You've probably heard about Petition 2493, which threatens to take religious programming off the air—including such shows as "Touched by an Angel." For those of you who are still circulating the horrible e-mail about it, for the love of God (literally) please STOP! The petition doesn't exist. The Federal Communications Commission (FCC) has not banned, nor has it ever tried to ban, Christian programming. (It did recently rule that some religious programming aired on noncommercial television stations cannot be considered educational, but then reversed its decision.) But for the past 26 years, the FCC has been getting angry letters by the truckload. "I think there is somebody behind this," American Atheists President Ellen Johnson tells The Washington Times. "Christians should be upset that it's making them look pretty foolish." The FCC and American Atheists sites also have fact sheets on the rumor. More Christian urban legend factsheets are available at christianhumor.about.com, Ship of Fools, ReligiousTolerance.org, and the mothers of all urban legends sites, Snopes.com and Urbanlegends.com. Please check these sites before passing along any forwarded e-mail to ChristianityToday.com.
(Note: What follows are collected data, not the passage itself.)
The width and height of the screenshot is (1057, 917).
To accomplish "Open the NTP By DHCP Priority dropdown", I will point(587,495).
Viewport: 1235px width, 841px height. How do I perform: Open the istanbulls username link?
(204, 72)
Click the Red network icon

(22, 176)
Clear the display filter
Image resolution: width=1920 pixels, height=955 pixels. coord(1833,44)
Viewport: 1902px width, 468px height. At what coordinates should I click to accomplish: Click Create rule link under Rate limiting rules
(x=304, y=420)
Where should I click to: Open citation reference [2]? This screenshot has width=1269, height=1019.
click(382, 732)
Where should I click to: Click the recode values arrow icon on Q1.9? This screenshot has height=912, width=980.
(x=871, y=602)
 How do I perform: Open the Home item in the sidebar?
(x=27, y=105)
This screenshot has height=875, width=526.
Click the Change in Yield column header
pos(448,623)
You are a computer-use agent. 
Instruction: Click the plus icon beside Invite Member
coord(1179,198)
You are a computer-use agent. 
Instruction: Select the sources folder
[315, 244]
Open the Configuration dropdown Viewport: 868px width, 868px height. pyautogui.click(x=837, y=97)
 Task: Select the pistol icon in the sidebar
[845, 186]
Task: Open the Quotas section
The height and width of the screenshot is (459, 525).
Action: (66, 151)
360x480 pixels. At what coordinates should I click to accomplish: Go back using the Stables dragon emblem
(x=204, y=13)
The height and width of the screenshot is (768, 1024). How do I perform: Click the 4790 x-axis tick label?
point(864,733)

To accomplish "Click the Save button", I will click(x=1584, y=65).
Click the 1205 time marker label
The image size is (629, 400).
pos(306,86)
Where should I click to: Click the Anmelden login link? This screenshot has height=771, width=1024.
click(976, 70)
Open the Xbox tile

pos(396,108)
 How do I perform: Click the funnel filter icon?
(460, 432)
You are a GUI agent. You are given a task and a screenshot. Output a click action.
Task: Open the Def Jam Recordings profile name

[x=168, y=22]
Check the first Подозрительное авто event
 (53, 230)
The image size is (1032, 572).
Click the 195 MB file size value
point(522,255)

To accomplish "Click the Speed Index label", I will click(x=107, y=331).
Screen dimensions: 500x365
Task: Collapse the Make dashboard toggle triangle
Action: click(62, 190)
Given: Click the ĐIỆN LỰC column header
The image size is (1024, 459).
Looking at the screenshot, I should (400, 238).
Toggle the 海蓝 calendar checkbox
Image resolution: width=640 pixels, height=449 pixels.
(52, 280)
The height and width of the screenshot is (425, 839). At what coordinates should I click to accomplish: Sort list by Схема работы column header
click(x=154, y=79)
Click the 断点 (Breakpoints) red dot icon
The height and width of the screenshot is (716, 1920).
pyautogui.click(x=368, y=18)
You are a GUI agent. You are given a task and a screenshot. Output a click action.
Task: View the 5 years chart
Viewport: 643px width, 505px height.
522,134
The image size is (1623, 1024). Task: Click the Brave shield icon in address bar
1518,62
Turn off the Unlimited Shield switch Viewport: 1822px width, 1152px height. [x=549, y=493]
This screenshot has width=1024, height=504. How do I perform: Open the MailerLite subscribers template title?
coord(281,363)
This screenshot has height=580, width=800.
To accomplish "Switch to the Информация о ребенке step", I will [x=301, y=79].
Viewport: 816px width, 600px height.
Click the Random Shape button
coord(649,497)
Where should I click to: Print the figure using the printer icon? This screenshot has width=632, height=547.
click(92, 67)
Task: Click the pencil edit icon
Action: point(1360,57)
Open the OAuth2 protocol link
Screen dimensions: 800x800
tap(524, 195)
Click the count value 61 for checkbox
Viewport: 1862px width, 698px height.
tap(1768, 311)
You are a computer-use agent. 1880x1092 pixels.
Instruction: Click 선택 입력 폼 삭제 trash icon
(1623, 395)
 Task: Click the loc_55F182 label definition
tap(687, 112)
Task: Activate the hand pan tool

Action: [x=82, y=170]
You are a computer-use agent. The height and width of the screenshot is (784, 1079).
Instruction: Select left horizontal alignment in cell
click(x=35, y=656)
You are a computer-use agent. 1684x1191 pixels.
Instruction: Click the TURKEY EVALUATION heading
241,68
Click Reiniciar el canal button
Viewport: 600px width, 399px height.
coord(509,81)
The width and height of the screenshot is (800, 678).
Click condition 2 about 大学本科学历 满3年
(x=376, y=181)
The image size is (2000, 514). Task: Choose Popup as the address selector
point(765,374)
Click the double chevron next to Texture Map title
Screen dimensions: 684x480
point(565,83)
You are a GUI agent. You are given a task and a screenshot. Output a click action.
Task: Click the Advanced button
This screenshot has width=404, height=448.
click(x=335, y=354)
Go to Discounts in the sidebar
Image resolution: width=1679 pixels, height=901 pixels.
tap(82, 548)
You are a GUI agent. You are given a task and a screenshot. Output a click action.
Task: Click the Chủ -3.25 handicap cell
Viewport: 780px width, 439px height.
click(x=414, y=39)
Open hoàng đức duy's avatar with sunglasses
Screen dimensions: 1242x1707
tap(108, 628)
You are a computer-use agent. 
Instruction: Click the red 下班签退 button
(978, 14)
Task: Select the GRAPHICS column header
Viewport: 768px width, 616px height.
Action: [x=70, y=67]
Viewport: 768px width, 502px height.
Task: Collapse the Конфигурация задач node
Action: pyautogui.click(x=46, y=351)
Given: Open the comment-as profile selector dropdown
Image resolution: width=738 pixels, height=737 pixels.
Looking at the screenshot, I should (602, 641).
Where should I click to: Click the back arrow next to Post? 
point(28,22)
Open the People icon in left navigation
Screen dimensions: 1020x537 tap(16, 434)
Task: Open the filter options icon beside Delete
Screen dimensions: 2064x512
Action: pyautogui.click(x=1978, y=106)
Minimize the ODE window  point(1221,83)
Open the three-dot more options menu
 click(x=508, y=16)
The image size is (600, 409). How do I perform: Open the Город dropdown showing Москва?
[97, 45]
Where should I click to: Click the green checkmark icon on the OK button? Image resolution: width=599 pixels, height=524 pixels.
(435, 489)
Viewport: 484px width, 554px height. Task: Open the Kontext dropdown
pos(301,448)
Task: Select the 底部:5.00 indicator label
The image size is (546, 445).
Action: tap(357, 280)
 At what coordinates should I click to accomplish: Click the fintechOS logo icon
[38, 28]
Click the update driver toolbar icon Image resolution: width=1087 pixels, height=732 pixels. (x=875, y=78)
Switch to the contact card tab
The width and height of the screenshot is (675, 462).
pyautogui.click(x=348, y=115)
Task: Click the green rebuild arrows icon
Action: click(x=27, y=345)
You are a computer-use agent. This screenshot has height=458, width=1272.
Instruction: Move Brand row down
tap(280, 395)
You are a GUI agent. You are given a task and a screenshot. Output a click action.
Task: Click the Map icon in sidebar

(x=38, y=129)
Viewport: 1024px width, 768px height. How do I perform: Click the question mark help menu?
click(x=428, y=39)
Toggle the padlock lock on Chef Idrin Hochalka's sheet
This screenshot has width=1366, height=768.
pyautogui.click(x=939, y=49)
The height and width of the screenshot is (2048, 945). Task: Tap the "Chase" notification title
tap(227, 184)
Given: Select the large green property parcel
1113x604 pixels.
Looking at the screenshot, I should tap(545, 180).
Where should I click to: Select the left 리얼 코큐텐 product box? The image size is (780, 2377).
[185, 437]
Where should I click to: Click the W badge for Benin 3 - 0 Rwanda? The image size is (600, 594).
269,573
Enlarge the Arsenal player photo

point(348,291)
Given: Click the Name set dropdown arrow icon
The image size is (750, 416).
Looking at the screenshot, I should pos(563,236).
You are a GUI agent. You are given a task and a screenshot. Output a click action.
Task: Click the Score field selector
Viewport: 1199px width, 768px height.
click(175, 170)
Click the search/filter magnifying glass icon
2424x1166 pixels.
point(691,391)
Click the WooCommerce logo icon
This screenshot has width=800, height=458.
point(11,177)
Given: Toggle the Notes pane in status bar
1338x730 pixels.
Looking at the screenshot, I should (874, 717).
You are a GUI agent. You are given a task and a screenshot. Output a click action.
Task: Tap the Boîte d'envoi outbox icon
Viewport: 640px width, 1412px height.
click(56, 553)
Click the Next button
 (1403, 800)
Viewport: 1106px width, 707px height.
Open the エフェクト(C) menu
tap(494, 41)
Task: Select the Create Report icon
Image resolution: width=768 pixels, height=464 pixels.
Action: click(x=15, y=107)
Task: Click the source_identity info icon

Family Life Services (FLS) is a Christian organization largely aimed at counseling people in debt, and the company's founder, Darold Larson, was accused of financial mismanagement. As a related case worked its way through the court system, Northeast District Judge Donovan Foughty ruled that the Fargo-Moorhead Evangelical Ministerial Association and employees of FLS could throw out incumbent board members (since they had overlooked Larson's practices) and choose new ones. Last week, the North Dakota Supreme Court ruled that was too much interference with a religious institution: "This group was given complete discretion to select the FLS trustees and could do so for their own purposes, religious or otherwise. The selected board may or may not collectively hold the same religious beliefs and ideology adhered to and practiced by the founders of FLS." The bottom line for culture warriors will be apparent in this sentence from the decision: "State interference with the free exercise of religion is no less forbidden in the form of judicial action than in the form of state action through legislation." (Read the decision here.)
Two commissions of the Irish Conference of Catholic Bishops have singled out seven biblical texts "liable to give contemporary society an undesirably negative impression regarding women": Colossians 3:18; Ephesians 5:22-24; 1 Corinthians 11:3-16; 1 Corinthians 14:33-35; Titus 2:4-5, 1 Timothy 2:11-15, and 1 Peter 3:1-6. The bishops say that if these verses are "quoted in any context, [they] should be suitably commented on in the light of contemporary church teaching," which emphasizes mutual submission. The bishops are also suggesting that the passages be dropped from the church lectionary. "We're not suggesting that Scripture be rewritten," the Rev. Laurence Ryan, head of one of the commissions, tells U.S. News, but such Scripture is usually read without the knowledge that is "reflects a different time and culture."